Task input:
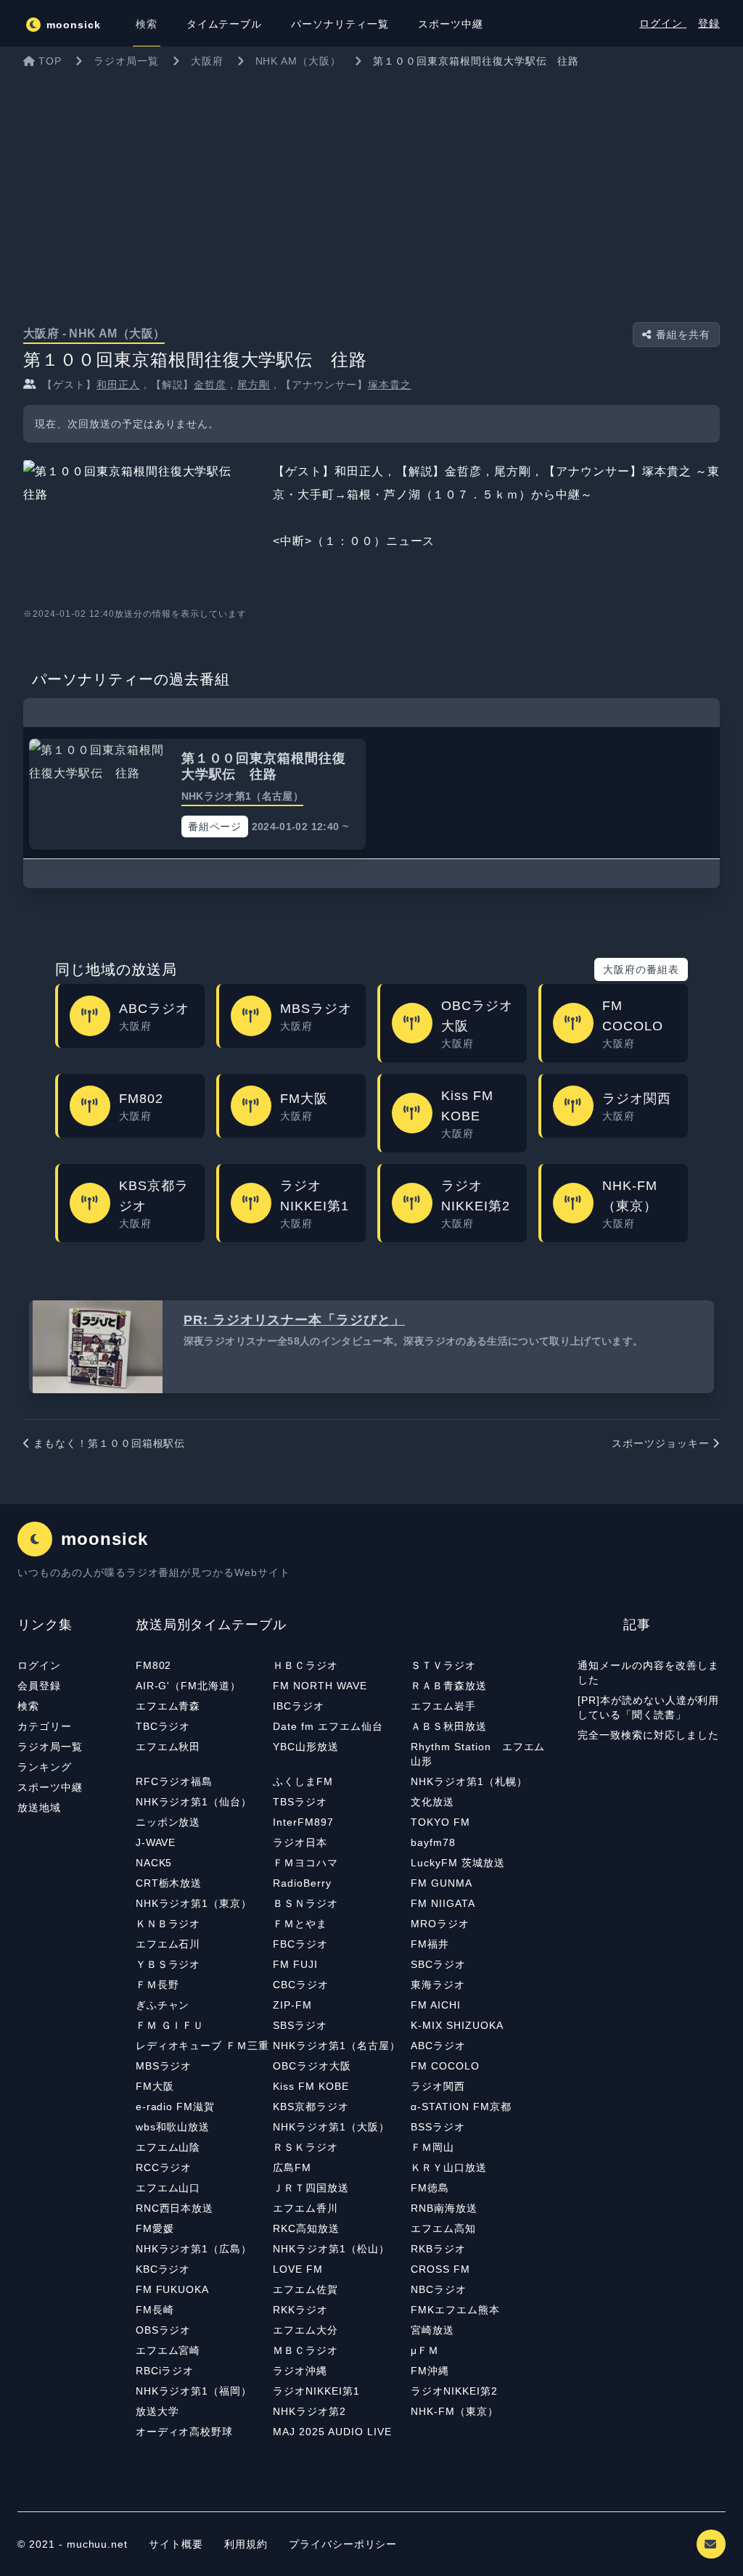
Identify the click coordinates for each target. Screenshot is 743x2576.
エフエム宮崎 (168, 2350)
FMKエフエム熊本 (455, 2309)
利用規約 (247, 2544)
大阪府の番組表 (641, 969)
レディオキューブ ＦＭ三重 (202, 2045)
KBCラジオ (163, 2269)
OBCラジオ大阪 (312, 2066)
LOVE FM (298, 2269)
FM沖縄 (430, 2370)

What is required: Return, word for word, the lines from the one containing "FMKエフエム熊本 (455, 2309)" through the end of the data above, both ends included, and nothing else.

Finished task:
FMKエフエム熊本 (455, 2309)
利用規約 (247, 2544)
大阪府の番組表 (641, 969)
レディオキューブ ＦＭ三重 (202, 2045)
KBCラジオ (163, 2269)
OBCラジオ大阪 (312, 2066)
LOVE FM (298, 2269)
FM沖縄 (430, 2370)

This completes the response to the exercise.